Dell to bid for EMC
Dell will announce Monday that it’s acquiring data storage provider EMC, creating a corporate-computing giant in the largest-ever technology merger.
|||Round Rock - Dell will announce Monday that it’s acquiring data storage provider EMC, according to a person familiar with the matter, creating a corporate-computing giant in the largest-ever technology merger.
Dell plans to pay slightly more than $25 a share in cash, plus tracking stock in cloud software maker VMware valued at about $8 for each EMC share, said the person, who asked not to be identified because the information isn’t public.
The deal hasn’t been signed yet because the parties as of late Sunday were still negotiating a so-called collar around the VMware stock, the person said. In a stock merger agreement, collars offer buyers and sellers protection against steep fluctuations in the price of a security in the time between signing the deal and closing.
Dell is speaking to banks about raising at least $40 billion to finance the purchase, a person with knowledge of the matter has said. VMware, which makes tools that help servers run software more efficiently, is valued at $32.3 billion, while EMC has a market capitalization of $53.6 billion. The deal would eclipse the pending $37 billion Broadcom-Avago merger, currently the biggest tech tie-up.

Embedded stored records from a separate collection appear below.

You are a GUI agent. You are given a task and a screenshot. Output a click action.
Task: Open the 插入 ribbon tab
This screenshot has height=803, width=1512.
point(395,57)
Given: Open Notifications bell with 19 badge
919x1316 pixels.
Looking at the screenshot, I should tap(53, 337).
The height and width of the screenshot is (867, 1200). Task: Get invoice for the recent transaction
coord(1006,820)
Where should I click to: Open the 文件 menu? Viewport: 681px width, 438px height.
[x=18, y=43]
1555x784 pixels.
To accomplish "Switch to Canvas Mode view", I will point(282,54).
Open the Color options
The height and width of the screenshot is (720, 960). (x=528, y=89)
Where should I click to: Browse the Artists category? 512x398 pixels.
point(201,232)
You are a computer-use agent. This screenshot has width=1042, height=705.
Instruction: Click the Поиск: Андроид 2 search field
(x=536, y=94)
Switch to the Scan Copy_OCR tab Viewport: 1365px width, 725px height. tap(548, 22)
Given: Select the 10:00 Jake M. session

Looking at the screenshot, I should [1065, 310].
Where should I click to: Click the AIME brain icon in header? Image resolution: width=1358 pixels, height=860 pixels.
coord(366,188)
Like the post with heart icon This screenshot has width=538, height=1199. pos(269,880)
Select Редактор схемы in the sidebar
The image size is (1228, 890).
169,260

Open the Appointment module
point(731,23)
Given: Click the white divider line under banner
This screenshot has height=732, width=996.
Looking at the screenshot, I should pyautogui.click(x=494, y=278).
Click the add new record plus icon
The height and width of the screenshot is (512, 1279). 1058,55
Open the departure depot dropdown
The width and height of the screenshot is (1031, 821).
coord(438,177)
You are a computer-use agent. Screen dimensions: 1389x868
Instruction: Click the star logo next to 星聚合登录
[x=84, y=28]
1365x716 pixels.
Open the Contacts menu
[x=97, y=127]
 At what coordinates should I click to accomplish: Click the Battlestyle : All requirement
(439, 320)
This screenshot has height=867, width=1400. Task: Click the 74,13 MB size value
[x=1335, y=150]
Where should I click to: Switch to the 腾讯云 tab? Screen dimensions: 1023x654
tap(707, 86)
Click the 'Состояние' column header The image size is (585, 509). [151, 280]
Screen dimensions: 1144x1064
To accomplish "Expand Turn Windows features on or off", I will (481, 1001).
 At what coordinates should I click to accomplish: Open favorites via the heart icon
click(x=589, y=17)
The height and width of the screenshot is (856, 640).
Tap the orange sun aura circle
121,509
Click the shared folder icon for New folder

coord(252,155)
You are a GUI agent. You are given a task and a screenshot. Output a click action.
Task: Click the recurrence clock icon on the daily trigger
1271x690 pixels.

“This merger bodes well for the next generation of innovator,” said Matt McIlwain, a managing director at Madrona Venture Group, which invested in Isilon, which EMC acquired, and other storage startups that compete with EMC. “Legacy tech companies have little alternative than to use financial engineering to keep shareholders happy in an era of fundamental technology disruption.”
Dave Farmer, a spokesman Hopkinton, Massachusetts-based EMC didn’t immediately respond to messages seeking comment. Jim Hahn, a spokesman for Dell, declined to comment.
Corporate colossus
The deal would combine EMC’s leadership in digital storage with Dell’s share of the market for servers, which businesses use for computing tasks. Dell, which was taken private for about $25 billion in 2013, could use the combination to expand its product lineup in high-end data storage equipment and seek to lure customers away from Hewlett-Packard and other rivals.
“Dell has transformed away from just PCs to offering end- to-end services, and EMC could help them do more of that,” said Bryan Ma, a Singapore-based analyst at IDC. “The PC business is still critical to them up-selling enterprise services.”
An agreement would put to rest questions over leadership succession at EMC and help to resolve a standoff with activist investors. EMC had been looking at strategic options for boosting its share price, while activist investor Elliott Management had pushed for EMC to sell itself or spin off VMware. EMC CEO Joe Tucci had delayed his planned retirement amid the wrangling. The current plan would have Michael Dell run the combined entity, a person with knowledge of the matter has said.
While a merger would create one of the biggest providers of enterprise computing products, that would also go against prevailing trend in technology of focusing on fewer businesses to compete against nimbler competitors. Hewlett-Packard is splitting in two next month, a step that EBay Inc. took earlier this year. Though Dell and EMC have done business together for years and have complementary cultures, the sheer size of a combined entity could slow decision-making and hamper speedy product development.